● **WHAT IS EXPECTED**
Render the data from the line containing "This screenshot has width=1092, height=664." through the line containing "(x=304, y=119)" as a Markdown table with the columns Row and Line, numbering each line and leaving out blank lines.

....

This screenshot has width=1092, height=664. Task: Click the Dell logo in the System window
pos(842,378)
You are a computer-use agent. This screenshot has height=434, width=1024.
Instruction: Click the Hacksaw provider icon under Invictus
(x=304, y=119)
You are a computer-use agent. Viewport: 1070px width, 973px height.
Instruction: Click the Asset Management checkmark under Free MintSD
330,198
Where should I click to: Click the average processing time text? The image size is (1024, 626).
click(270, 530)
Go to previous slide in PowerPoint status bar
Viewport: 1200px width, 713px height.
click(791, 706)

....

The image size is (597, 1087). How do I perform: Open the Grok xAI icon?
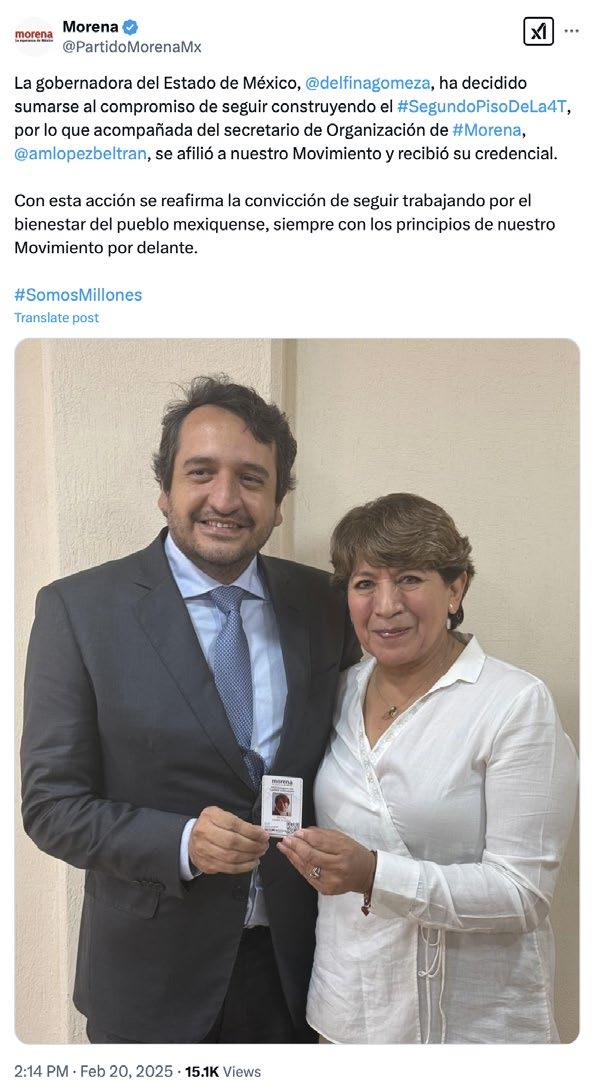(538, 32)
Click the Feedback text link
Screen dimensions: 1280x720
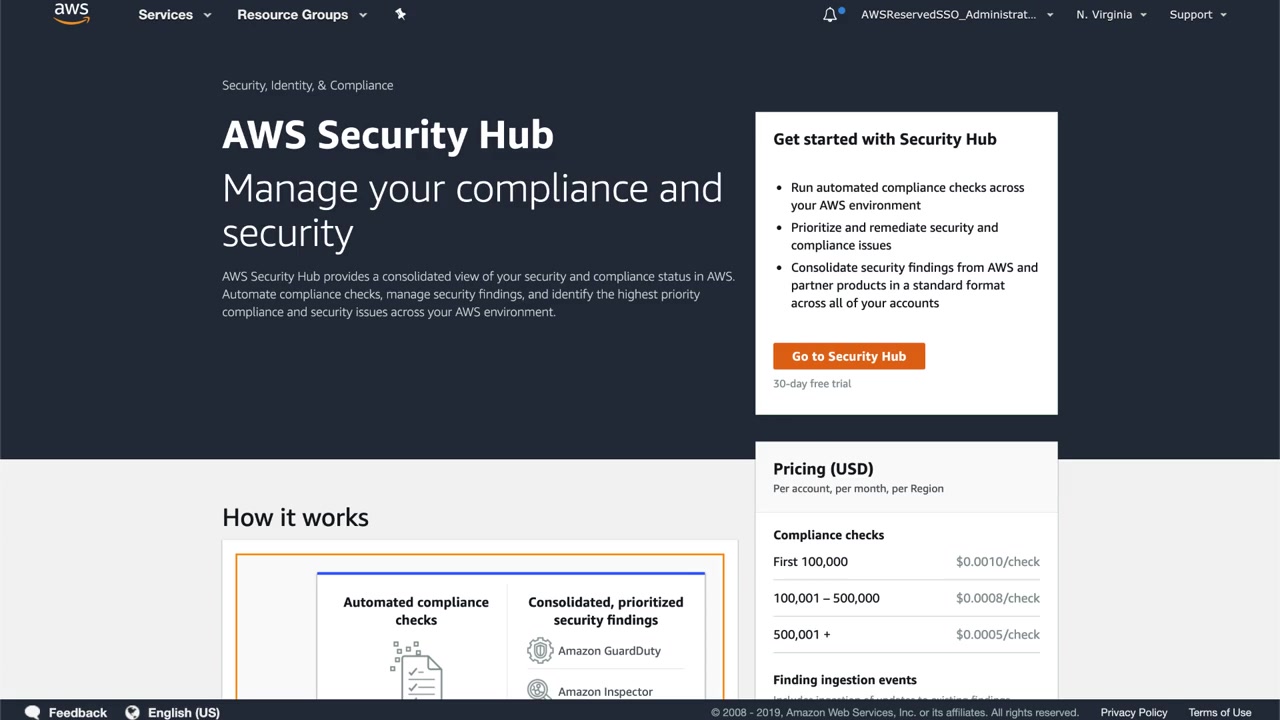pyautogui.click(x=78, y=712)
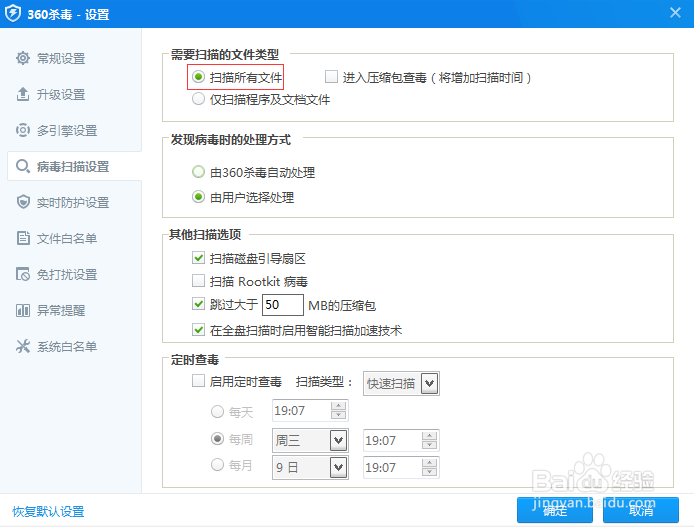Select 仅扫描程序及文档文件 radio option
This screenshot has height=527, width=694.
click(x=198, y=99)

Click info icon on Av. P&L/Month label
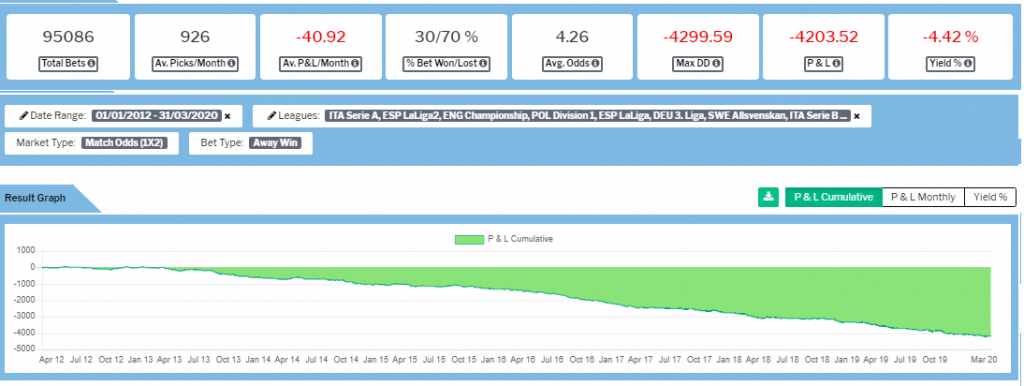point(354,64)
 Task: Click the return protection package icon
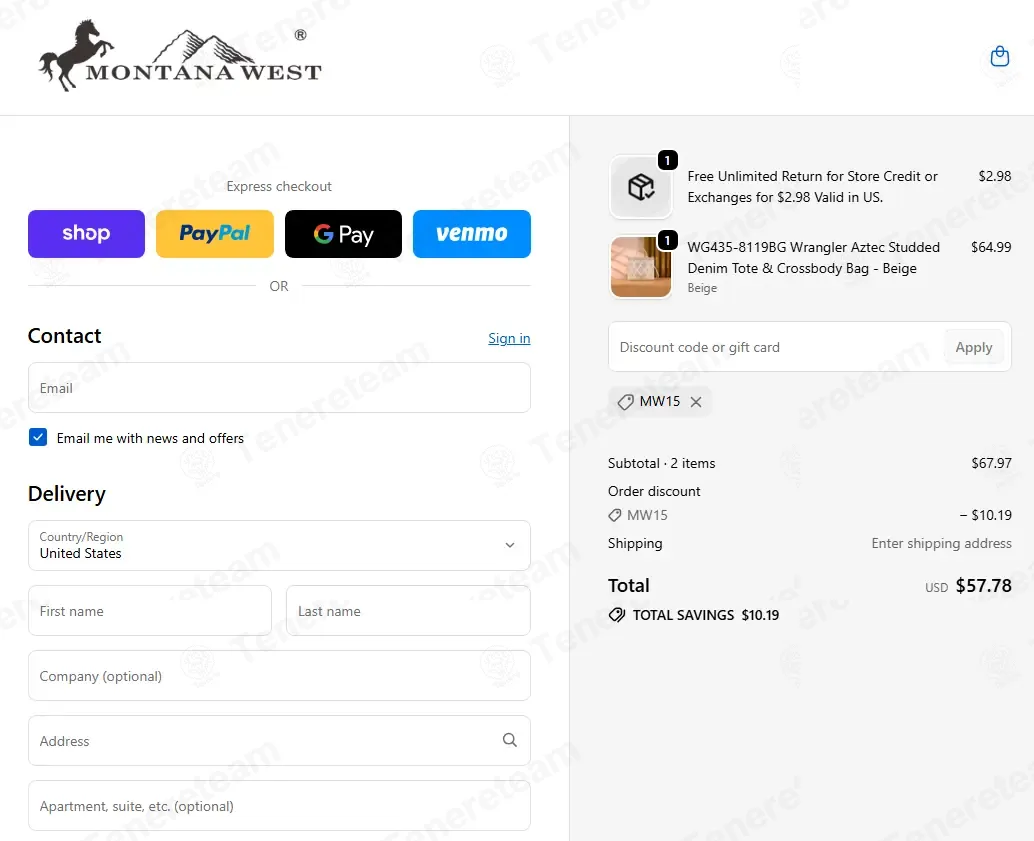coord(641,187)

....

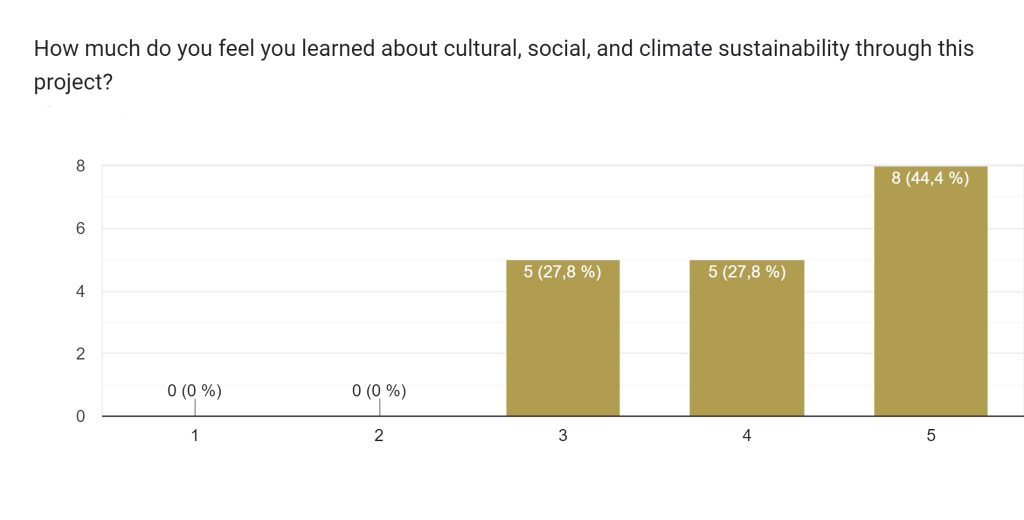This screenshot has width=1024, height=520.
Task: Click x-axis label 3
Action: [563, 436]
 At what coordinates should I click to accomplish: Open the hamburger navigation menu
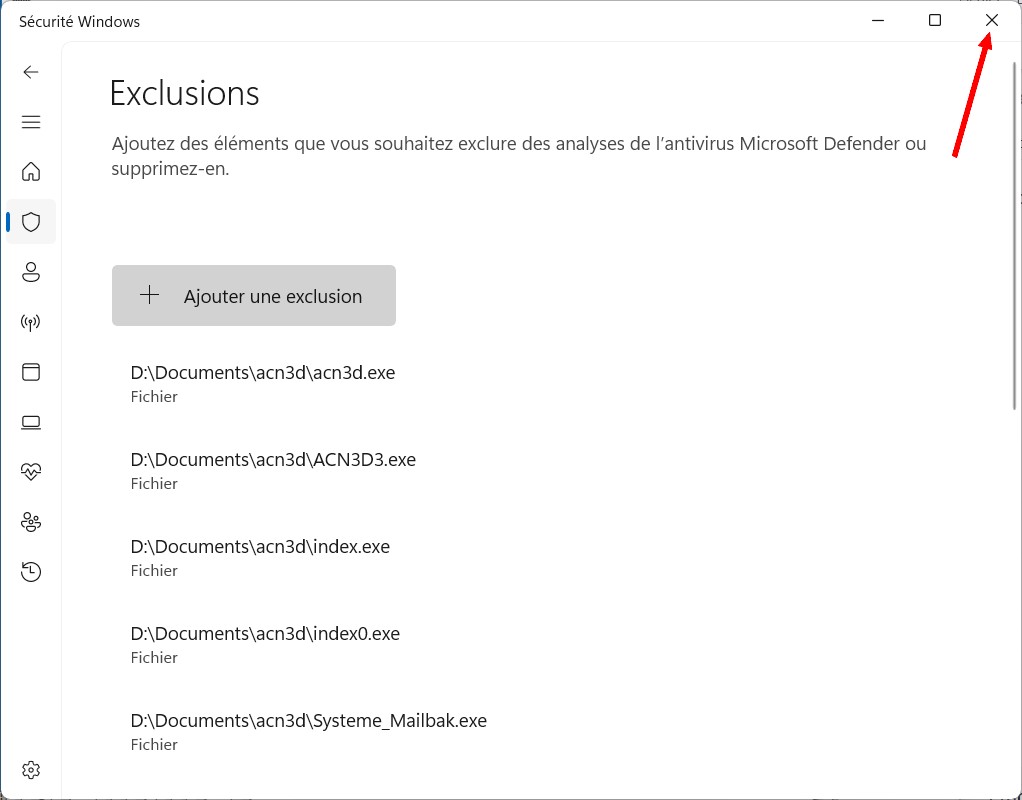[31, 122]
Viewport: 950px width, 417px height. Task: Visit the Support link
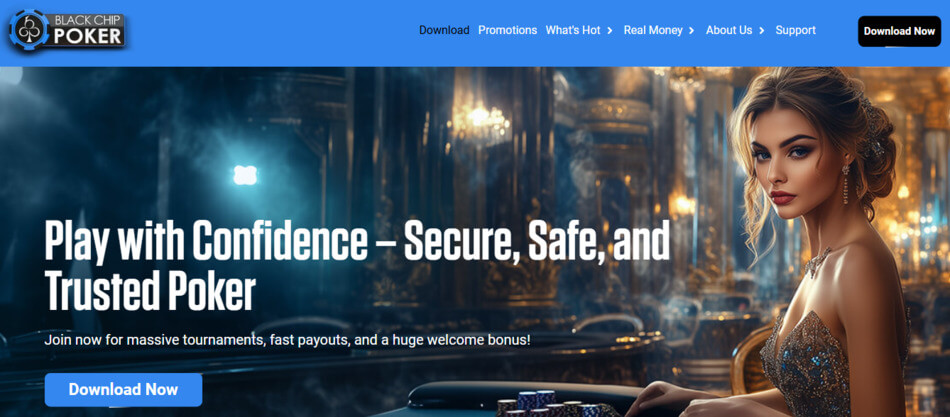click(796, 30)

....

● **FINISHED ANSWER**
| Row | Line |
|---|---|
| 1 | This screenshot has width=1092, height=664. Task: Click the Dell logo in the System window |
| 2 | pos(842,378) |
| 3 | You are a computer-use agent. This screenshot has height=434, width=1024. |
| 4 | Instruction: Click the Hacksaw provider icon under Invictus |
| 5 | (x=304, y=119) |